No spending bill can clear the Senate without Democratic votes, so the minority party does have leverage, but Democrats also have other priorities in negotiations over the spending bill. They seek protections for young immigrants brought to the United States illegally as children. They want to be sure that any increase in military spending is matched by an increase in domestic spending.

Senators from both parties, including the majority leader, Mitch McConnell of Kentucky, may try to attach a bipartisan bill to stabilize health insurance markets and hold down insurance premiums. That proposal faces fierce resistance from conservative House Republicans who see it as propping up Obamacare.

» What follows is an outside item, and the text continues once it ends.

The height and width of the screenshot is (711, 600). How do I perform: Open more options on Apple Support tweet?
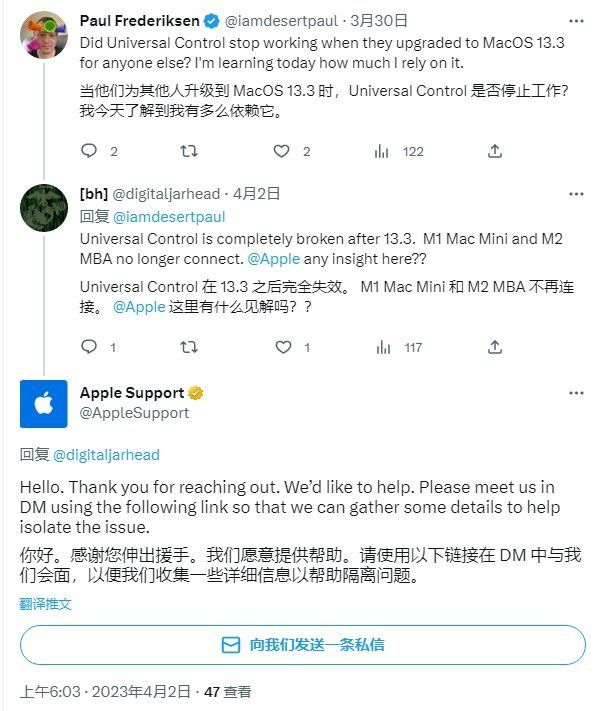(x=576, y=393)
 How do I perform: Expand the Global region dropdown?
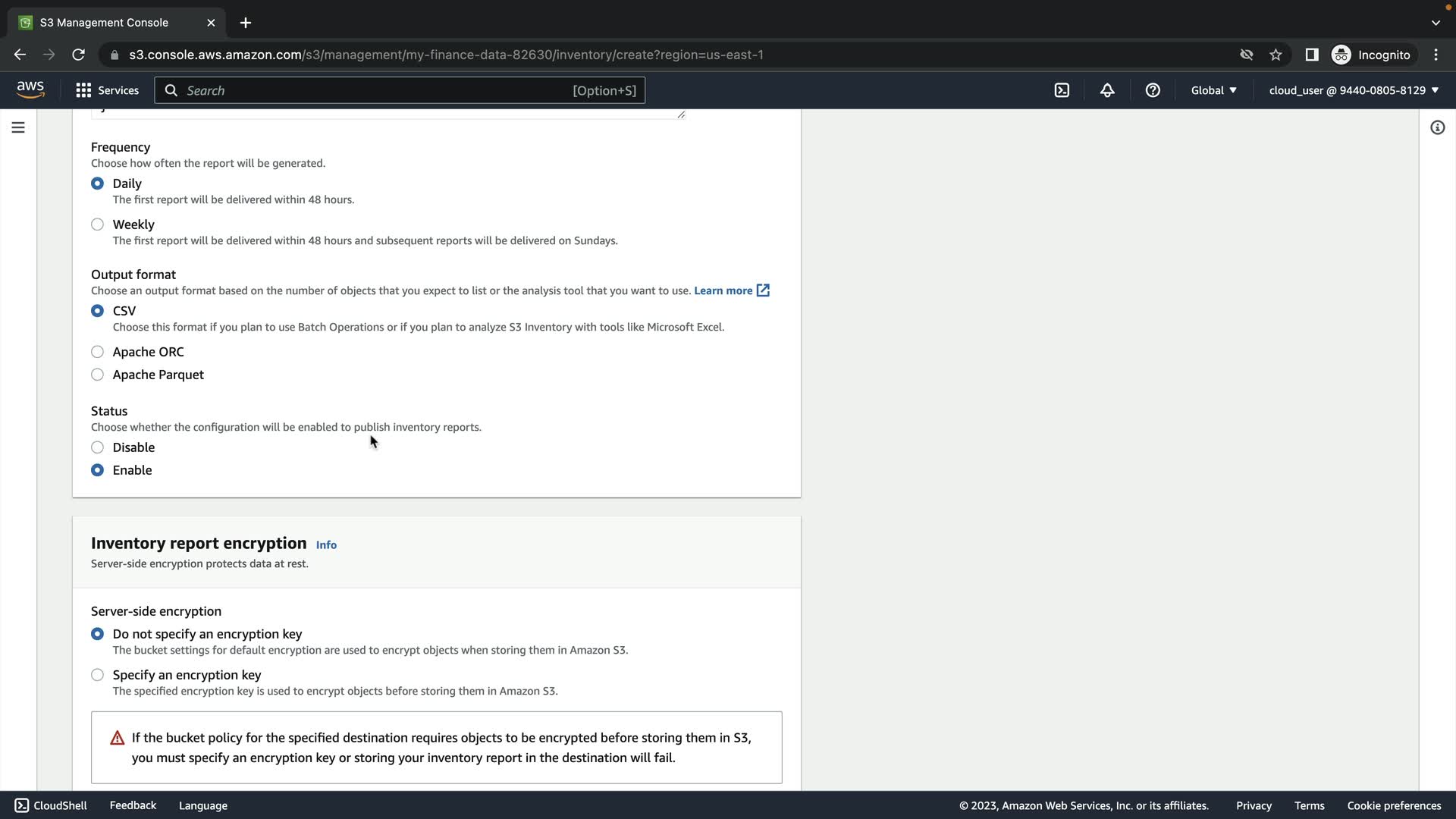[1213, 90]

And some Democrats, especially the 10 up for re-election next year in states won by President Trump, fear that a government shutdown would harm their political futures.

Republicans and Democrats blame each other for the stalemate over CHIP.

Senator Bob Casey, Democrat of Pennsylvania, told parents on Tuesday that he could not explain Congress’s failure to fund the program.

“Some members of Congress are obsessed about getting the tax bill done,” Mr. Casey said. “They’ve been waiting for this, some of them, their whole lives. They think it’s the most important thing in the world. But, my God, if you can spend months and weeks making sure that the corporate tax rate is just where it needs to be, so that you can satisfy corporate leaders, if you can tinker with that, and have tax breaks for the superrich, if you can work that hard, why is it so hard to get a bipartisan children’s health insurance bill done?”

Senator Angus King, independent of Maine, offered a possible answer: “Maybe it is because none of our kids are in this program. I venture to say that if the children of the members of the Senate were in the CHIP program, we would have met that deadline” of Sept. 30.

While Congress squabbles, state officials are sounding the alarm. A survey by the Kaiser Family Foundation found that 16 states expect to exhaust their federal CHIP funds by the end of January, with 21 additional states saying they would run out by the end of March.

The Trump administration has reshuffled money to help states with the most urgent needs. But in so doing, it exacerbates the financial problems that other states will soon face because Congress has not provided any new funds.

Republican governors, including Greg Abbott of Texas and Scott Walker of Wisconsin, have joined Democrats in urgent appeals to Congress, without much success.